Saturday, May 12th, 2007

Marian Liu :: Is Hyphy Over?

The Sunday Mercury News will be carrying Marian Liu’s article on the state of hyphy. Why didn’t it blow like it should have? Lots of Bay Area players weigh in. More multimedia and additional articles on the topic here.

Numerous interviews with industry insiders and the artists themselves have revealed strong agreement as to why the scene may soon be left for dead: bad business decisions.

When dealing with major record labels, artists missed important meetings, asked for too much money and were too entangled in previous independent deals to consider new opportunities…

One big problem, she explained, was that local artists were locked into messy independent deals that became a problem when the major labels came knocking.
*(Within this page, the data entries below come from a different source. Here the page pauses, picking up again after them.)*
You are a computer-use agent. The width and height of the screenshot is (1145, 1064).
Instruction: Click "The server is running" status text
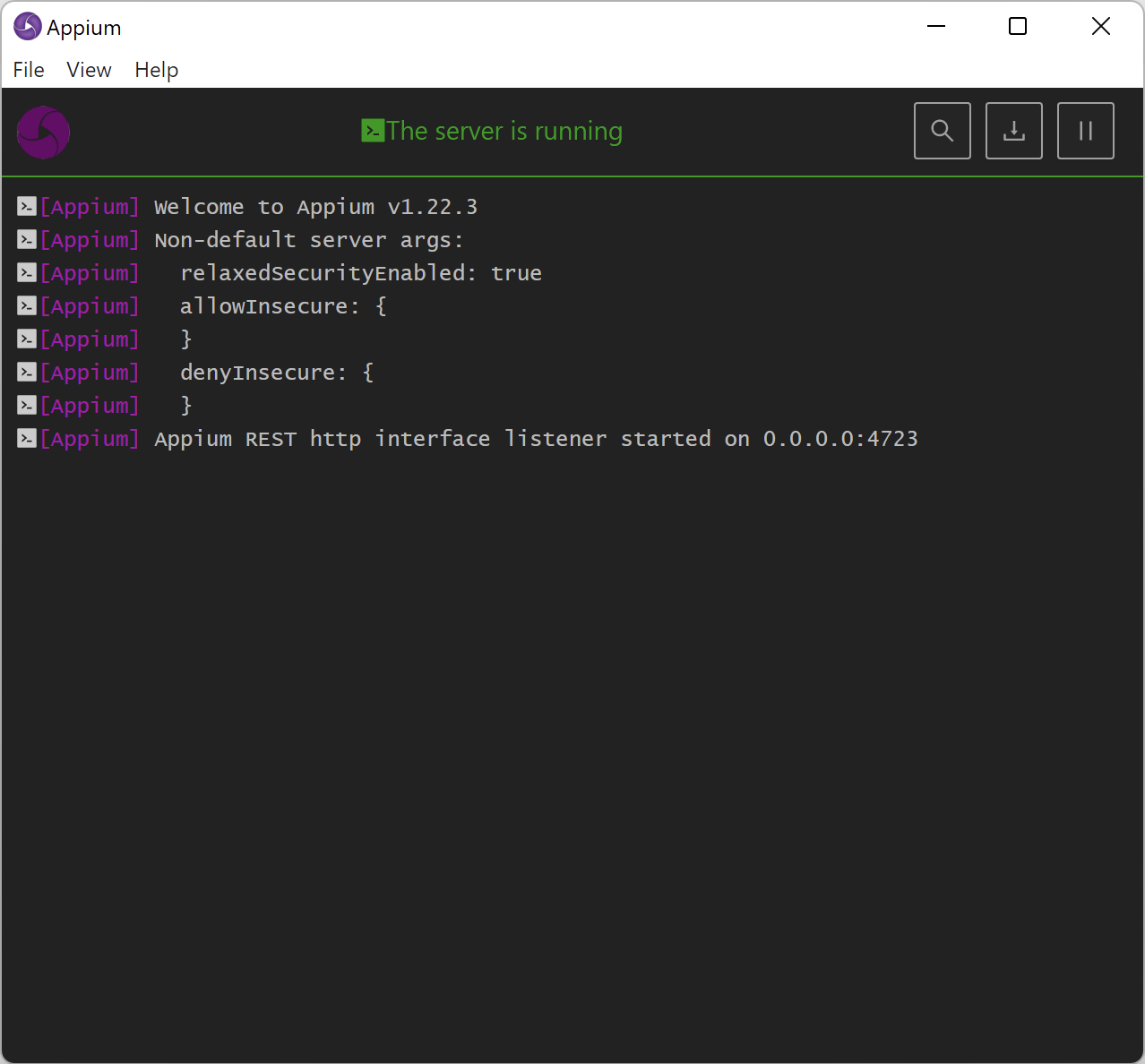click(504, 131)
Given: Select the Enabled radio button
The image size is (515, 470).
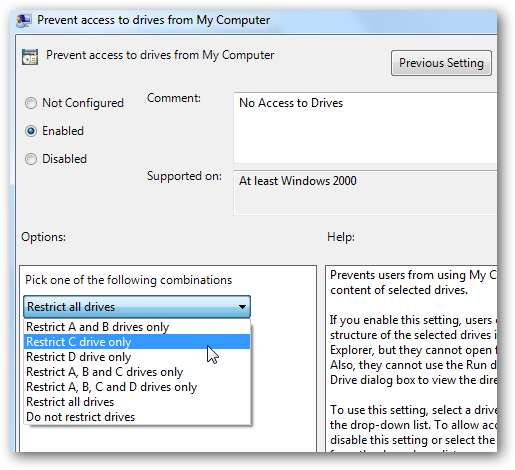Looking at the screenshot, I should 31,131.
There was one artist who signed up with three separate companies, Day says. “Majors were looking at him for different deals, but people kept surfacing and stopping the deal,” she says. This happens in other parts of the country too, she says, but the difference is the ability to strike a deal so that both sides profit. “Here,” she says, the smaller labels “are more interested in blocking than profiting.”…

posted by @ 7:52 am | 1 Comment



One Response to “Marian Liu :: Is Hyphy Over?”

  1. Eric Arnold says:

    this article, while well-sourced, misses some key points:
    1) that hyphy was an organic, indie-label movement which was co-opted by a major-label marketing campaign
    2) the social conditions which created the need for hyphy haven’t changed; meanwhile ghostriding has become a global phenomenon, according to Kevin Epps, who produces “the hyphy show” for current tv.
    3) it’s premature–and perhaps shortsided–to say the movement is dead when several new albums by key players will be dropping in the next few months: federation, turf talk, mistah fab, e-40, the A’z, san quinn, big rich. the messy/keak/psd album is big in the streets and the song “that go” is getting kmel spins. plus, fab just dropped an indie album on smc in advance of his atlantic debut which has gotten some good buzz (though nothing on the level of an mtv my block special).
    4) while the indie scene in the bay continues to up its game, the basic problem is that the region lacks the same type of industry infrastructure la or nyc have, which makes it harder to maintain a consistant level of buzz. ok, the b.a.r.s. fiasco was a bad look for the yay, but one monkey don’t stop the show. it’s ridiculous when you think about it, to base a critical analysis of an organically-created movement on industry perception, especially when that (decidedly non-organic )industry has a history of haterism and biting where the bay is concerned.
    5) Also the rap industry itself is in dire straits, and majors seem unable to react to the demands of the market as fast as indies. There’s a reason why smc’s sales rose 33% at a time when rap sales overall plummeted by 20%. And, let’s face it, majors sometimes hold stuff they shouldn’t have. If the federation’s it’s whateva had come out last year as planned—damn you, corey hart—this discussion might be a moot point.

    But here’s the kicker: at the end of the day, more bay area rappers are signed to majors currently than at any time since the death of tupac, more than a decade ago. So how, exactly, is hyphy over? Just because a journalist, even a well-intentioned one, says it is? That don’t go.